As a new governor of Puerto Rico took office this year, the commonwealth continued to grapple with an economic crisis that included major budget deficits as well as more than $70 billion in public debt. A panel of experts, including two members of the Promesa board that former president Barack Obama charged with financial oversight of the island; Promesa critic Melissa Mark-Viverito, New York City Council speaker; and Antonio Pietrantoni ’15, an associate at Cleary Gottlieb Steen & Hamilton, gathered at NYU Law to discuss the controversial role of the board and ways to return Puerto Rico to fiscal health.
Opening the discussion, Brandon Fuller, deputy director and research scholar at the Marron Institute of Urban Management, stated that while Puerto Rico’s financial difficulties are unique, “the efforts to find solutions to these challenges will be important to the commonwealth, but also to jurisdictions elsewhere—states and municipalities.”
The two Promesa board members, Arthur Gonzalez LLM '90, senior fellow at NYU Law and former chief judge of the US Bankruptcy Court for the Southern District of New York, and David Skeel, S. Samuel Arsht Professor of Corporate Law at University of Pennsylvania Law School, examined the roots of the fiscal crisis in Puerto Rico and explained why Congress created Promesa to restore fiscal stability to the island. “Had Puerto Rico been a state, it would have been able to take its troubled municipality into an insolvency proceeding under Chapter 9 of the Bankruptcy Code,” said Gonzalez. And when the commonwealth tried to enact its own version of a bankruptcy law for public utilities in 2014, the US Supreme Court struck down the law. “Because of the contracts clause of the Constitution, it’s impossible to restructure [Puerto Rico’s] debt,” added Skeel.

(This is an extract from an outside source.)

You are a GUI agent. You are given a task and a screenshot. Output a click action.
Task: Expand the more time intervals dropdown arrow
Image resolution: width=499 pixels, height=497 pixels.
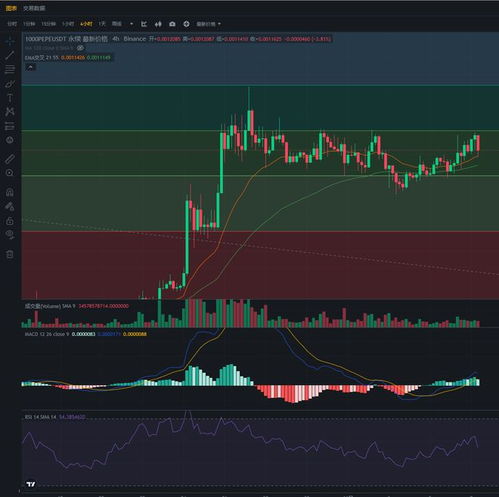point(131,24)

The Promesa board members faced criticism from Mark-Viverito, who argued that Promesa is more concerned with the interests of creditors than the interests of the people. “The voice of the people on the island are being dismissed when it comes to the debt crisis and the fiscal control board,” the Speaker said. “There is no promise here or future for the island in terms of what the control board will be recommending. We’re seeing simply austerity measures that in other countries have been ineffective.”
Following Mark-Viverito’s remarks, a small group of protestors disrupted the conversation, chanting, “The people before the debt” before eventually leaving the event.
In the continued discussion, panelists explored the issue of Puerto Rico’s status and relationship to the US, which many see as closely tied to the financial crisis. Mark-Viverito described Puerto Rico as a “stepchild” to the US, with Puerto Ricans ineligible for full citizenship and the commonwealth unable to access federal disbursements or benefits at the same level as states. Gonzalez countered by arguing that the debt crisis needed to be solved before Puerto Rico could make any progress in changing its status.
Bringing the conversation back to Promesa, Skeel noted that the board wanted to break with the mainland’s history of trying to direct Puerto Rico’s economy. “I feel strongly that we should try to create the conditions for growth, but that we shouldn’t be trying to decide what [the growth] should look like,” he said. “If the finances are in shape, it’ll make Puerto Rico more attractive for businesses and for people.”